Aliases for DNMT3L Gene
External Ids for DNMT3L Gene
Previous GeneCards Identifiers for DNMT3L Gene
CpG methylation is an epigenetic modification that is important for embryonic development, imprinting, and X-chromosome inactivation. Studies in mice have demonstrated that DNA methylation is required for mammalian development. This gene encodes a nuclear protein with similarity to DNA methyltransferases, but is not thought to function as a DNA methyltransferase as it does not contain the amino acid residues necessary for methyltransferase activity. However, it does stimulate de novo methylation by DNA cytosine methyltransferase 3 alpha and is thought to be required for the establishment of maternal genomic imprints. This protein also mediates transcriptional repression through interaction with histone deacetylase 1. Alternatively spliced transcript variants encoding different isoforms have been found for this gene. [provided by RefSeq, Jul 2012]
GeneCards Summary for DNMT3L Gene
DNMT3L (DNA Methyltransferase 3 Like) is a Protein Coding gene. Diseases associated with DNMT3L include Testis Seminoma and Testicular Spermatocytic Seminoma. Among its related pathways are Activated PKN1 stimulates transcription of AR (androgen receptor) regulated genes KLK2 and KLK3 and One carbon pool by folate. GO annotations related to this gene include enzyme binding and enzyme activator activity. An important paralog of this gene is LOC102724184.
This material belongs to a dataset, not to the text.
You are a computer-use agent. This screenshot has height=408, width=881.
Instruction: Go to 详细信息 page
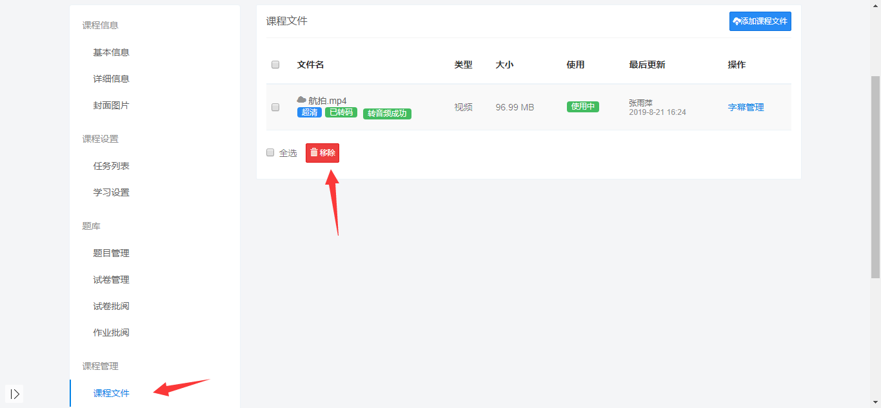click(x=111, y=79)
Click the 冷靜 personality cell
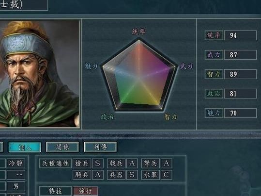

UniProtKB/Swiss-Prot for DNMT3L Gene
Catalytically inactive regulatory factor of DNA methyltransferases. It is essential for the function of DNMT3A and DNMT3B. Activates DNMT3A and DNMT3B by binding to their catalytic domain. Accelerates the binding of DNA and AdoMet to the methyltransferases and dissociates from the complex after DNA binding to the methyltransferases. Recognizes unmethylated histone H3 lysine 4 (H3K4) and induces de novo DNA methylation by recruitment or activation of DNMT3.